Discover uv, a high-speed Python package manager, and see how to initialize projects, lock dependencies, and share reproducible environments instantly.

What's uv?

uv is a relatively new, extremely fast Python package and project manager written in Rust.

For data science, where installing heavy libraries like PyTorch, TensorFlow, or Pandas can be slow and dependency conflicts are common, uv aims to be a much faster and more reliable replacement for tools like pip, pip-tools, and even poetry.

Let's begin by installing uv. For Windows we open PowerShell and run:

powershell -c "irm https://astral.sh/uv/install.ps1 | iex"
and for Linux/Mac we open bash and run
curl -LsSf https://astral.sh/uv/install.sh | sh

Project Initialization: uv init

Start by making a new folder, called for example uv_test and open a terminal inside of that folder. Next, run

uv init . --python=3.13
In your folder, you'll see some new files:
uv_test/
├── .python-version
│   main.py
│   pyproject.toml
└── README.md
main.py is just a toy script containing:
def main():
    print("Hello from uv-test!")

if __name__ == "__main__":
    main()
and README.md is just an empty Markdown file. The important files are .python-version and pyproject.toml.

.python-version contains the Python version we specified while initializing the project, namely 3.13.

The pyproject.toml file is the heart of our project. It’s a standardized configuration file used by almost all modern Python tools, but uv uses it to manage our dependencies with precision.

Right now, pyproject.toml will look something like this:

[project]
name = "uv-test"
version = "0.1.0"
description = "Add your description here"
readme = "README.md"
requires-python = ">=3.13"
dependencies = []

  • name: The official name of our project.
  • version: Our project's version number. We'd bump this from 0.1.0 to 0.1.1 when you make changes.
  • requires-python: This is a guardrail. It tells uv: "Refuse to run this project if the user has an old Python version (like 3.8)."
  • dependencies: The most crucial part. Here go the libraries our code needs in order to run. For example pandas>=2.2.0, which means give me pandas but it must be version 2.2.0 or newer. uv manages this list for us automatically when we run uv add.
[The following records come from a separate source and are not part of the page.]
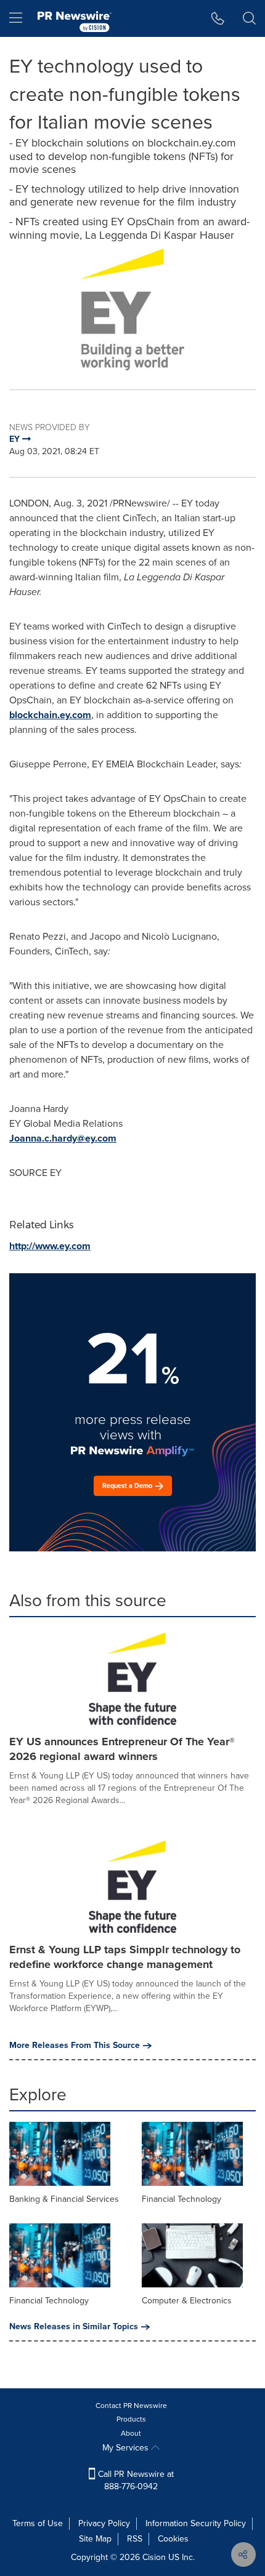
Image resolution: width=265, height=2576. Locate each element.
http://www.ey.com (50, 1246)
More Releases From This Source (74, 2045)
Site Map (95, 2538)
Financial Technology (181, 2199)
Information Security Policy (195, 2523)
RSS (134, 2538)
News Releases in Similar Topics (73, 2327)
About (131, 2433)
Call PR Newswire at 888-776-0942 (135, 2480)
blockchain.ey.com (50, 715)
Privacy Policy (104, 2523)
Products (131, 2419)
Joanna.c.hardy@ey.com (62, 1138)
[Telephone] (218, 18)
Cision (154, 2557)
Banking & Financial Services (64, 2199)
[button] (132, 309)
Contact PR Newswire (131, 2405)
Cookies (173, 2538)
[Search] (249, 18)
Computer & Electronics (187, 2300)
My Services (126, 2447)
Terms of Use (37, 2523)
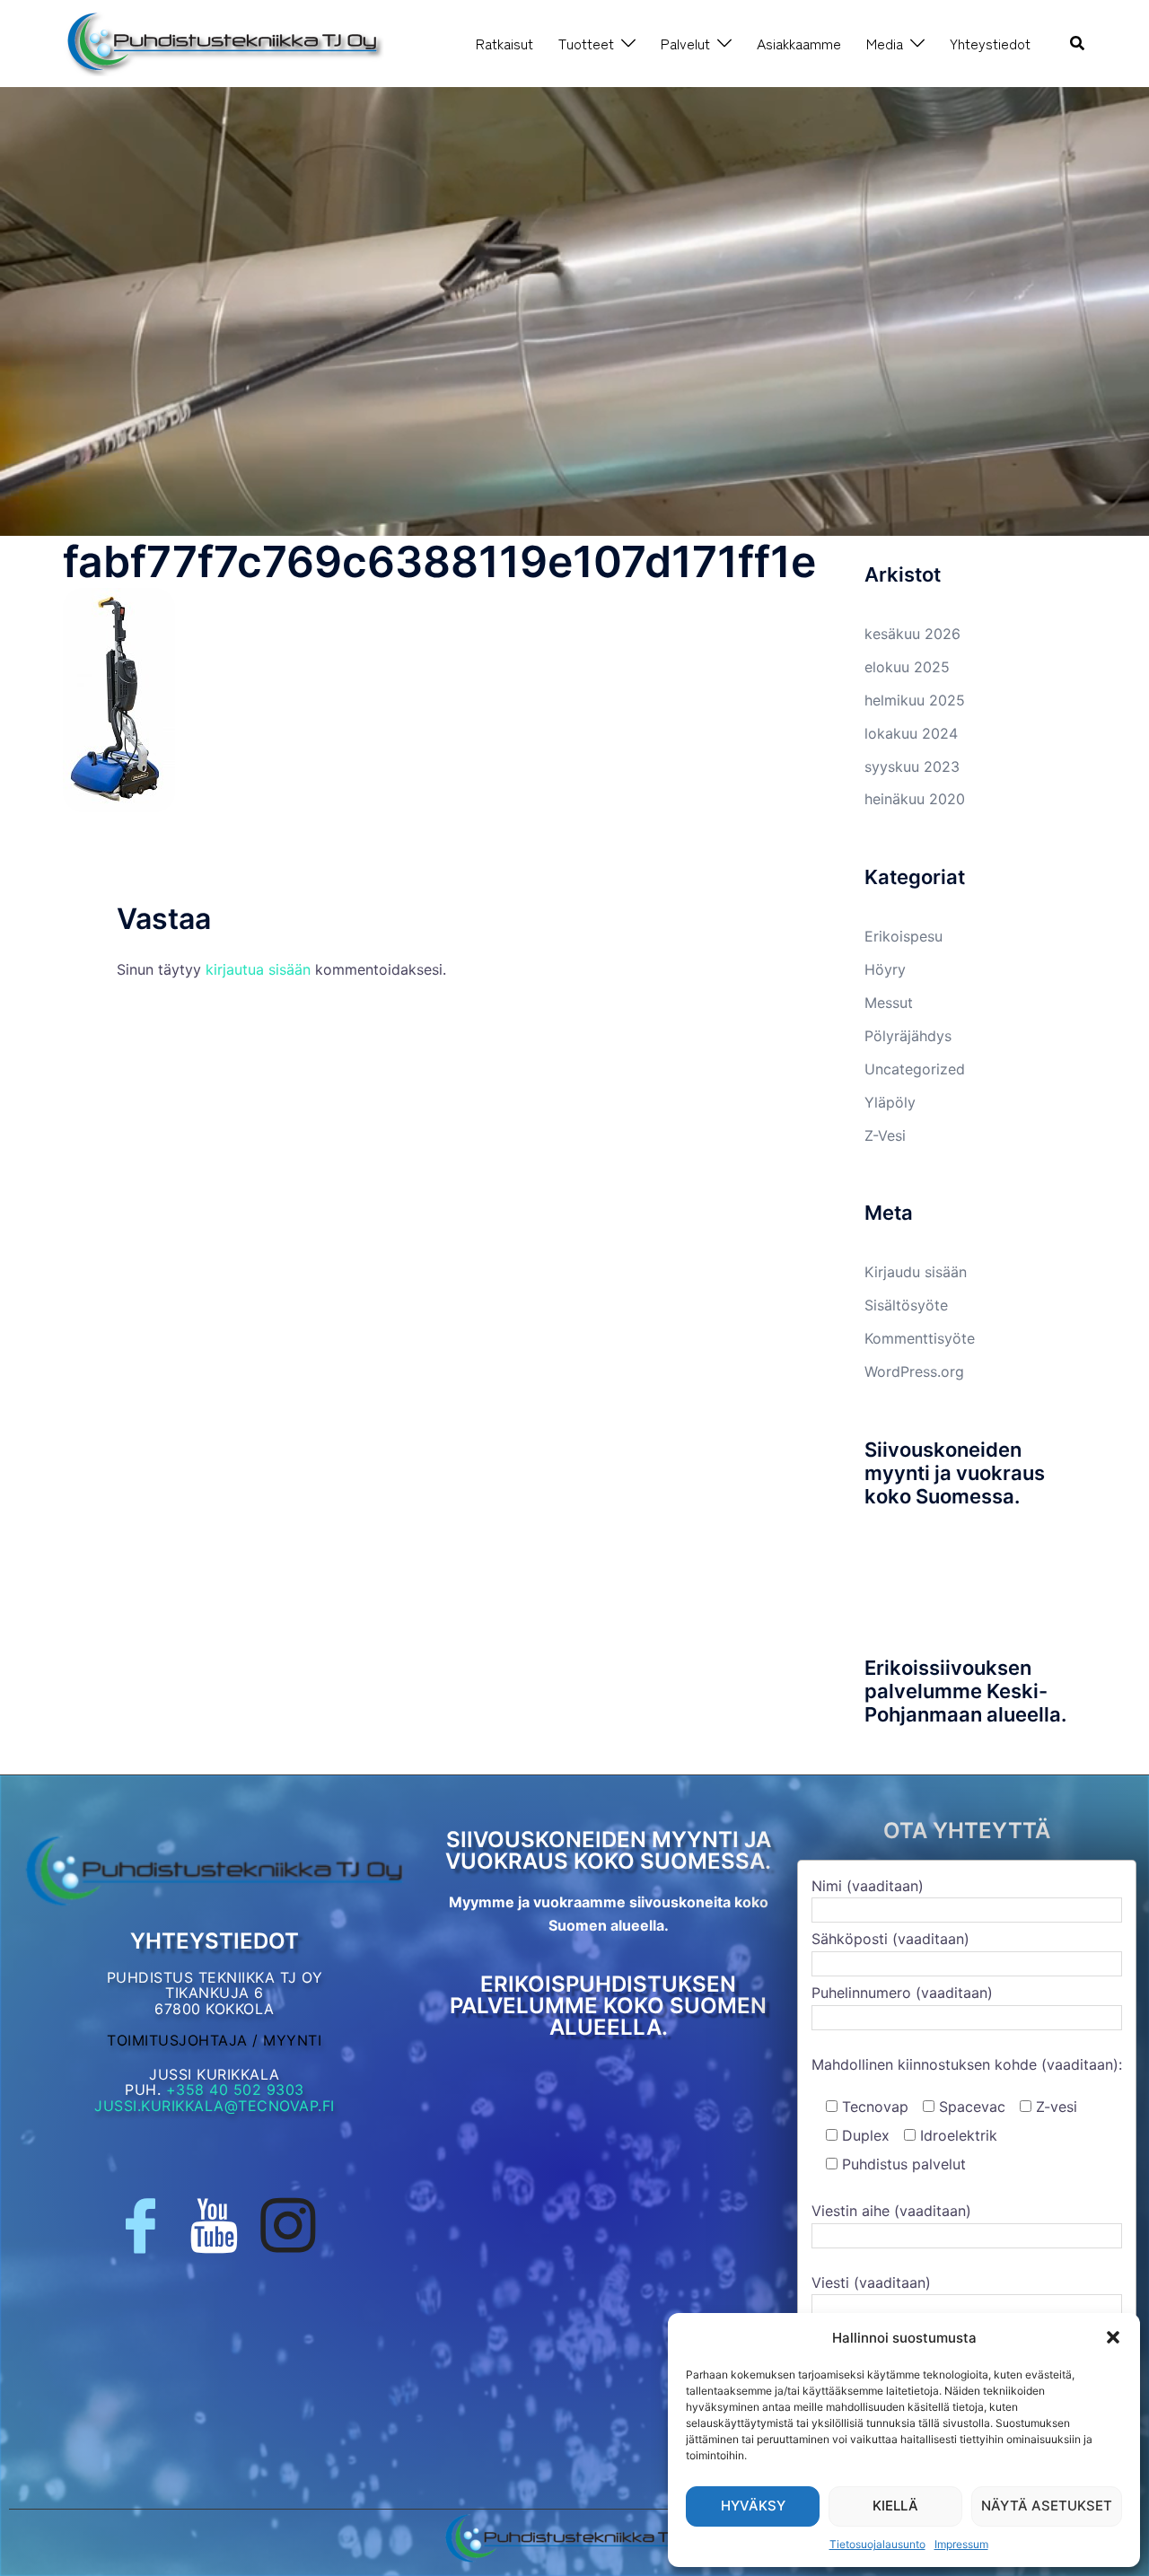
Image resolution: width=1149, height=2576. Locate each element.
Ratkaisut (504, 43)
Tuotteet (586, 43)
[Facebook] (140, 2225)
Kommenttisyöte (919, 1338)
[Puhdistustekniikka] (223, 42)
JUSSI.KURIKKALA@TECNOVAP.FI (214, 2106)
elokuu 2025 (907, 667)
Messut (888, 1003)
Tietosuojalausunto (877, 2544)
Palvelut (685, 43)
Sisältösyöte (906, 1305)
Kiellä (895, 2505)
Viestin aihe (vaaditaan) (891, 2211)
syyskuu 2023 (912, 766)
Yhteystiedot (990, 43)
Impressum (961, 2544)
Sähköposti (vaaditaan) (890, 1939)
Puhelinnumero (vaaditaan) (902, 1993)
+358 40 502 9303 (235, 2089)
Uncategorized (914, 1069)
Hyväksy (753, 2505)
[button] (1113, 2337)
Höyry (885, 969)
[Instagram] (287, 2225)
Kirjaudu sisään (915, 1272)
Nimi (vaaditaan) (867, 1886)
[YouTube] (214, 2225)
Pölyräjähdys (908, 1036)
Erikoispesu (903, 936)
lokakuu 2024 (911, 733)
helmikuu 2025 (914, 700)
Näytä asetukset (1046, 2505)
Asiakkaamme (799, 43)
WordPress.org (914, 1371)
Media (884, 43)
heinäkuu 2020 (914, 799)
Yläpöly (890, 1102)
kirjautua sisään (258, 969)
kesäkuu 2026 (912, 634)
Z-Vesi (885, 1135)
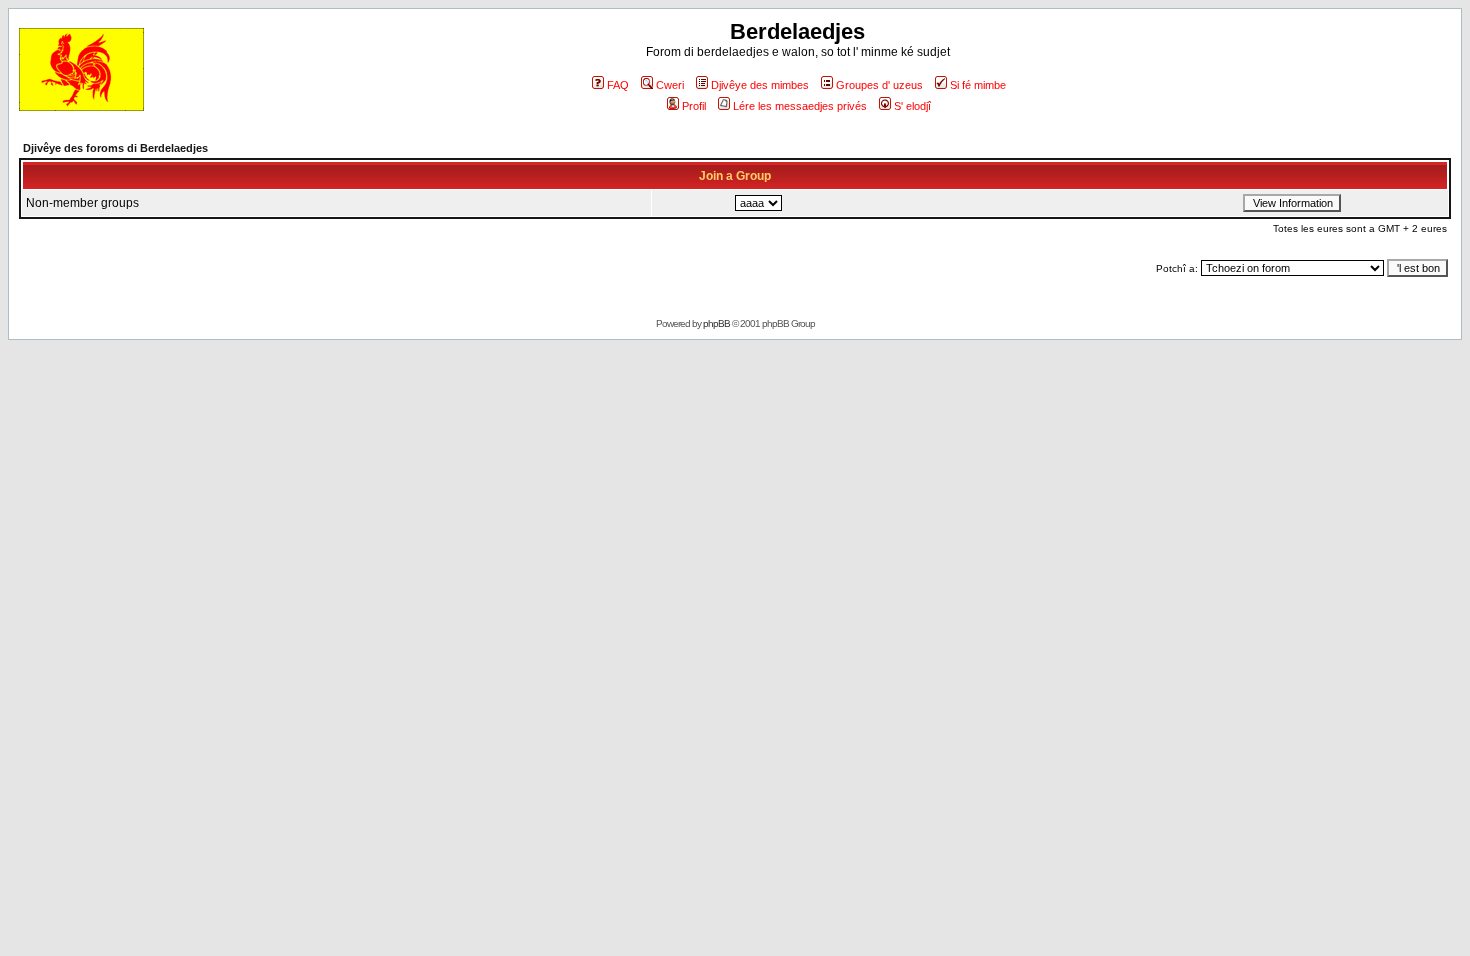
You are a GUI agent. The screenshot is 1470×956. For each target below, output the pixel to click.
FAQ (618, 85)
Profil (694, 106)
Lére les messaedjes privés (800, 106)
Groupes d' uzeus (879, 85)
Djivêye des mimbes (760, 85)
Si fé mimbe (978, 85)
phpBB (716, 323)
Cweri (670, 85)
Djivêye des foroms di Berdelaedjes (115, 148)
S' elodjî (912, 106)
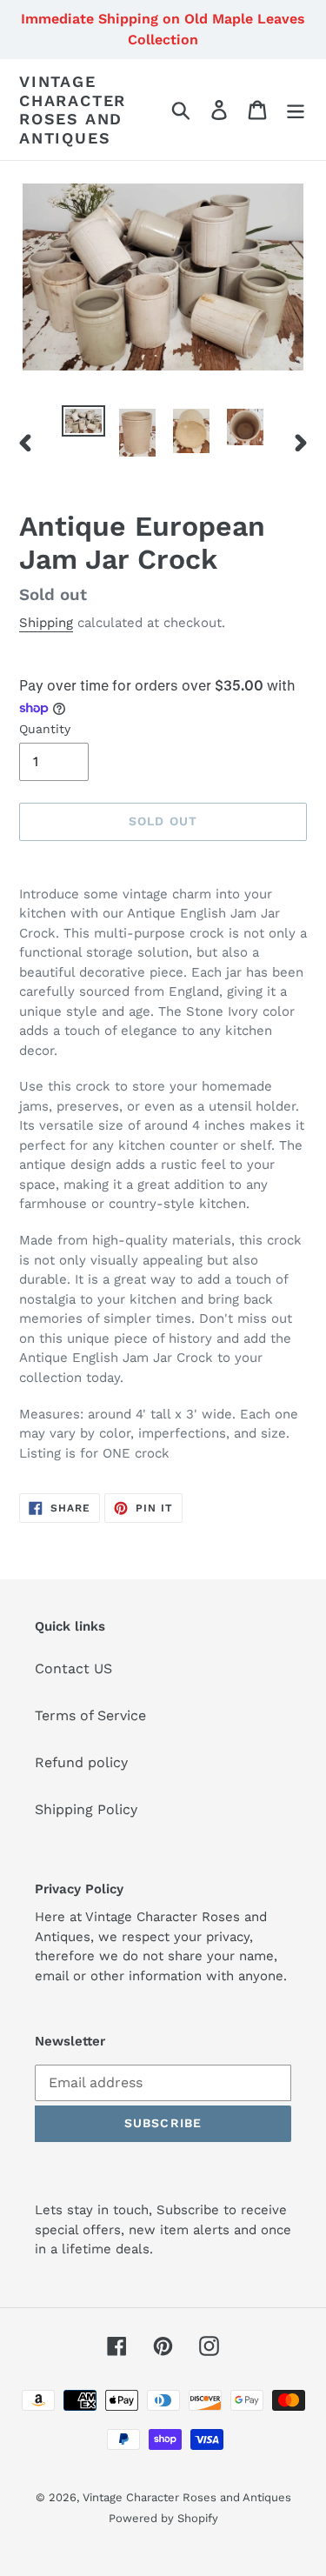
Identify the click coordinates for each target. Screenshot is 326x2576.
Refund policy (81, 1762)
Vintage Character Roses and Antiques (72, 109)
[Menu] (295, 110)
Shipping (46, 623)
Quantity (44, 729)
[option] (83, 424)
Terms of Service (90, 1715)
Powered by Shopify (163, 2518)
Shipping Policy (86, 1809)
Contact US (73, 1668)
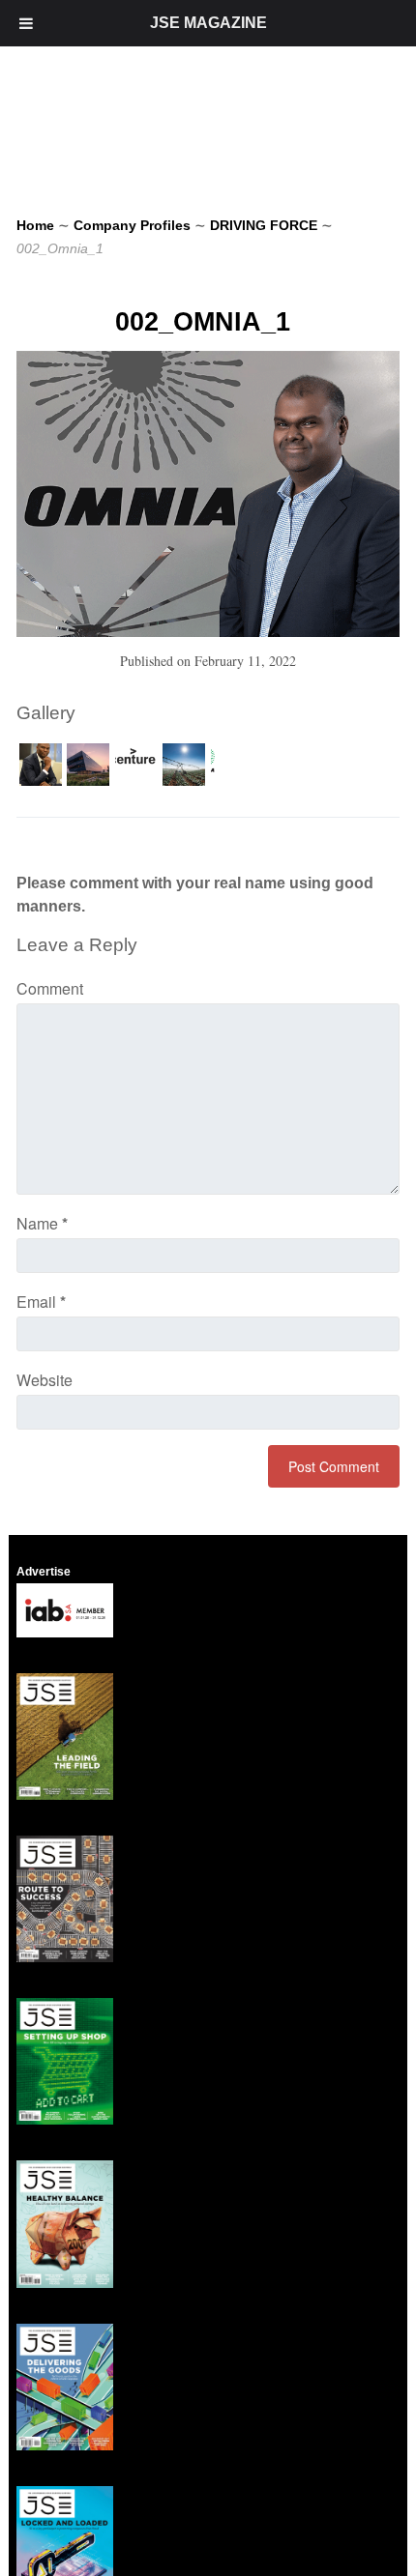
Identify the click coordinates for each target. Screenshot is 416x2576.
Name (42, 1223)
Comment (49, 988)
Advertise (43, 1571)
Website (44, 1380)
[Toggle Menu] (26, 23)
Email (41, 1301)
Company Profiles (132, 225)
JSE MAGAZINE (208, 22)
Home (35, 225)
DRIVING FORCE (263, 225)
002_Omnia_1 (202, 321)
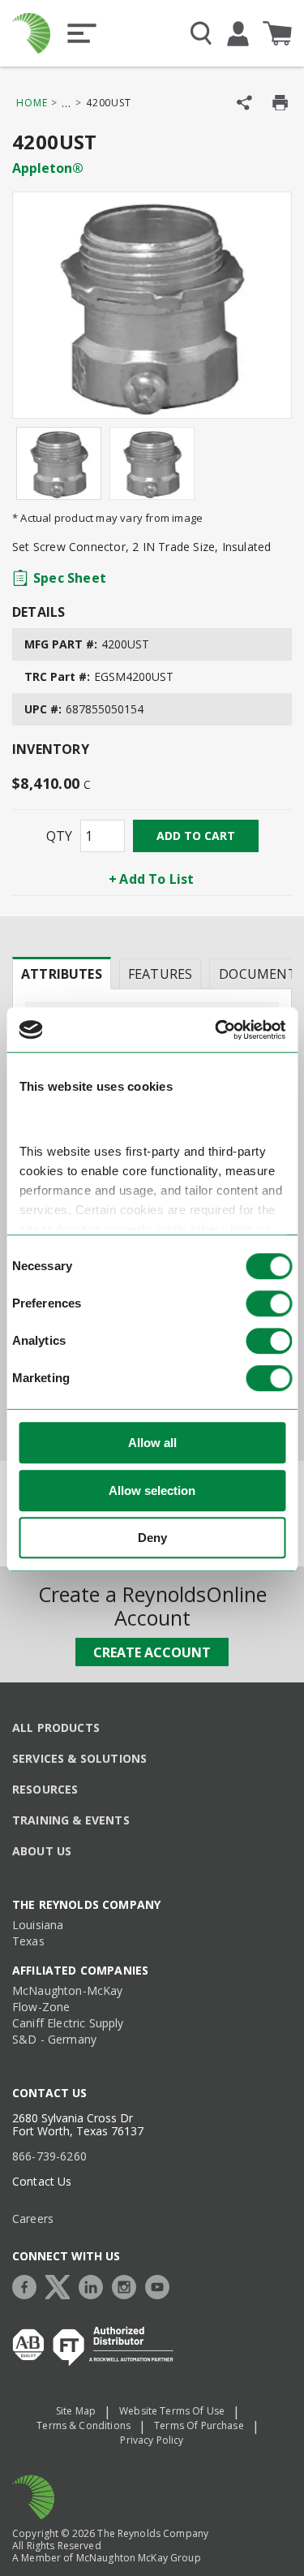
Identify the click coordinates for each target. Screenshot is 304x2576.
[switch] (269, 1304)
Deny (152, 1538)
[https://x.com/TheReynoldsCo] (61, 2285)
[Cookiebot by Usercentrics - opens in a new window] (216, 1029)
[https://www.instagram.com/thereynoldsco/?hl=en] (128, 2285)
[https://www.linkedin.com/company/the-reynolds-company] (95, 2285)
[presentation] (61, 973)
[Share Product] (244, 102)
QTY (59, 836)
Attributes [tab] (61, 974)
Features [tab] (160, 974)
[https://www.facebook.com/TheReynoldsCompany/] (28, 2285)
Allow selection (152, 1490)
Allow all (152, 1443)
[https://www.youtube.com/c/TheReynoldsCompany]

Adding Dependencies: uv add

Let's assume that our project requires pandas. If we were to use pip, we'd run pip install pandas, but that won't update our project automatically. With uv, we can do both automatically:

uv add pandas
What just happened? uv did three things in the blink of an eye:

  • Resolved: It calculated which version of pandas works with your python version.
  • Installed: It downloaded pandas and set up a virtual environment (check for a hidden folder called .venv).
  • Locked: It created a new file called uv.lock.

Let's take a look at the pyproject.toml again:

[project]
name = "uv-test"
version = "0.1.0"
description = "Add your description here"
readme = "README.md"
requires-python = ">=3.13"
dependencies = [
    "pandas>=2.3.3",
]
We now see the dependencies containing "pandas>=2.3.3".

Running code: uv run

Let's change the toy script in main.py with something that requires pandas:

import pandas as pd

# Create a simple dataset
data = {
    "Fruit": ["Apples", "Bananas", "Cherries"],
    "Amount": [10, 20, 15]
}

# Load it into a Pandas DataFrame
df = pd.DataFrame(data)

# Calculate a quick stat
total_fruit = df["Amount"].sum()

print("--- Data Science Test ---")
print(df)
print(f"\nTotal Fruit: {total_fruit}")

Had we not used uv, now we'd have to activate our virtual environment, and then run python main.py.

Thankfully, uv can manage virtual environments on its own due to the .venv folder. All we have to do is replace python in python main.py with uv run. Hence, we have:

uv run main.py
which shows the dataframe along with the total number of fruits in the terminal.

File sharing: uv sync

Imagine we need to send this project to a colleague (or move it to a cloud server). We would never send the .venv folder. It is huge, contains thousands of files, and won't work on a different operating system.

Instead, we only send the recipe files (pyproject.toml and uv.lock) and the code (main.py).

Note

Always commit uv.lock and pyproject.toml to version control.

Let's pretend we just downloaded this project on a brand new computer. We will simulate this by deleting our environment.

Let's delete the .venv folder. We'd send the rest of our files to some colleague. Now, our colleague only has to run

uv sync

Perfect! No more "But, it works on my machine!".

Summary

We have mastered the core cycle of using uv for data science projects:

  • uv init . --python=<version> : Creates the project skeleton in the current folder for a specified Python version.
  • uv add <library>: Installs a library and locks the version (updating both pyproject.toml and uv.lock).
  • uv run <script>: Runs our code using the project's isolated environment without needing manual activation.
  • uv sync: The "Restore" button. It makes sure our .venv perfectly matches our uv.lock.